Should I Care About RPKI and Internet Routing Security?

One of my subscribers sent me this question:

I’m being asked to enter a working group on RPKI and route origination. I’m doing research, listening to Jeff Tantsura, who seems optimistic about taking steps to improve BGP security vs Geoff Huston, who isn’t as optimistic. Should I recommend to the group that the application security is the better investment?

You need both. RPKI is slowly becoming the baseline of global routing hygiene (like washing hands, only virtual, and done once every blue moon when you get new IP address space or when the certificates expire). More and more Internet Service Providers (including many tier-1 providers) filter RPKI invalids thus preventing the worst cases of unintentional route leaks.

Things will get even better when we start using ASPA and eventually BGPsec. For a good overview of the differences between the two read the Fastly comments to FCC Secure Internet Routing inquiry by Job Snijders.

If you’re providing content or e-commerce services from your own infrastructure, you SHOULD read and implement MANRS recommendations for CDN/cloud providers, in particular if you care about a clueless fat-fingered router configurator accidentally advertising your IP address space (even better: more-specific prefixes) to the global Internet.

If you’re an ISP, then you MUST consider MANRS for Network Operators. Obviously you could also pretend you don’t need Internet routing security and blame everyone else1 (as in: The Internet is down today)… until your customers discover The Internet still works for everyone using your competitor.

Regardless of what your motivation might be, using RPKI will make the global routing infrastructure more secure – we might have to deal with fewer unintentional leaks and successful hijacks. Widespread implementation of MANRS guidelines would also reduce source IP address spoofing. Ideally, we’d get to a strict global clampdown on source IP address spoofing, but I don’t expect to see that in my lifetime2.

:: Recorded data ::
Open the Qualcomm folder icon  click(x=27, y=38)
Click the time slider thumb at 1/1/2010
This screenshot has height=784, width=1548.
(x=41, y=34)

:: What is asked ::
- a) Rewrite the RPKI post from "Regardless of what" to "in my lifetime2.", substituting "accidental route leaks" for "unintentional leaks".
- b) Answer these questions about the RPKI post:
(i) According to the subscriber, who seems optimistic about taking steps to improve BGP security?
(ii) Which two technologies does the author expect to make things even better?
(iii) Which MANRS recommendations does the author say an ISP must consider?
Rely solely on the RPKI post when responding.

:: Outputs in order ::
- a)
Regardless of what your motivation might be, using RPKI will make the global routing infrastructure more secure – we might have to deal with fewer accidental route leaks and successful hijacks. Widespread implementation of MANRS guidelines would also reduce source IP address spoofing. Ideally, we’d get to a strict global clampdown on source IP address spoofing, but I don’t expect to see that in my lifetime2.

- b)
(i) Jeff Tantsura
(ii) ASPA and, eventually, BGPsec
(iii) MANRS for Network Operators